◆ **Study material**
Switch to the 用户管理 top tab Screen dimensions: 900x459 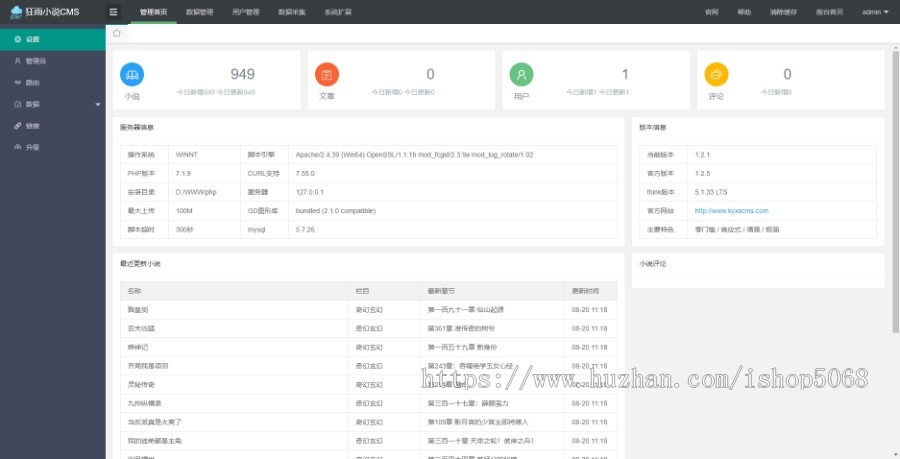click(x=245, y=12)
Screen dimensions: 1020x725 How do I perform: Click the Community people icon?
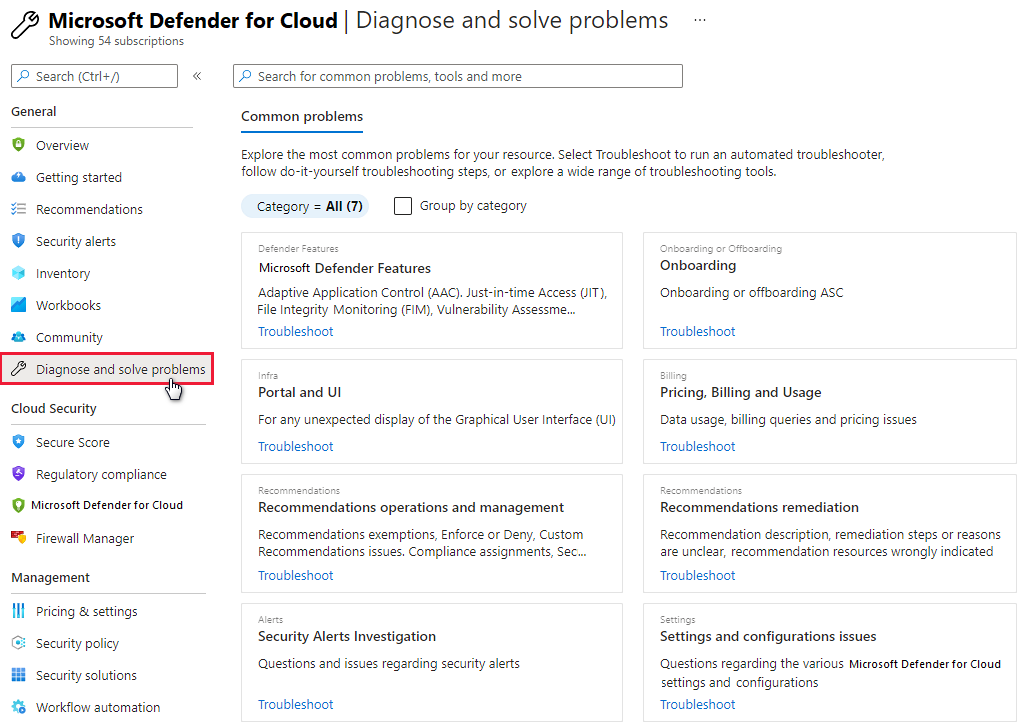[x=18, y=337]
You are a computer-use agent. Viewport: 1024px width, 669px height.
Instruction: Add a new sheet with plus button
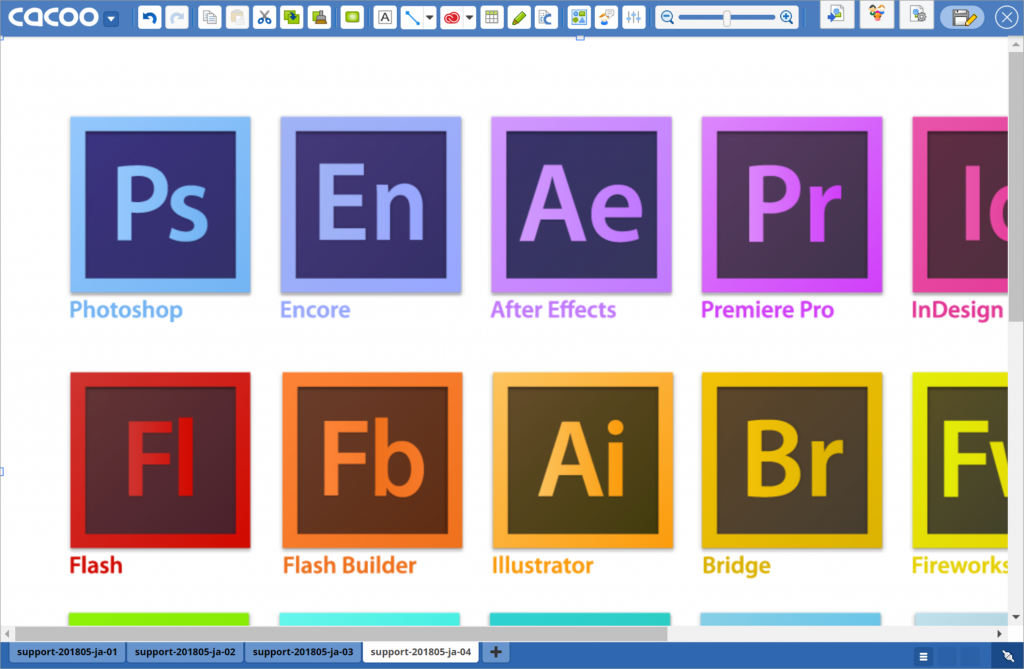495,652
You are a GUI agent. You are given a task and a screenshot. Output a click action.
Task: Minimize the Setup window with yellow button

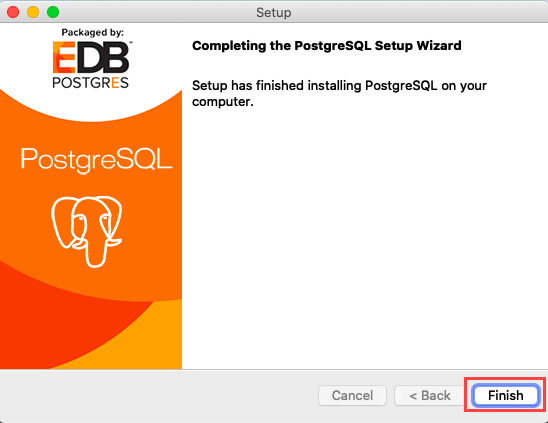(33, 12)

◆ **Instructions to follow**
Write out the lines from the line with "Instruction: Add a new sheet with plus button" through the end of the records exactly; do not include pictures or any other lines.

◆ **Answer below**
Instruction: Add a new sheet with plus button
495,652
You are a GUI agent. You are given a task and a screenshot. Output a click action.
Task: Minimize the Setup window with yellow button

(33, 12)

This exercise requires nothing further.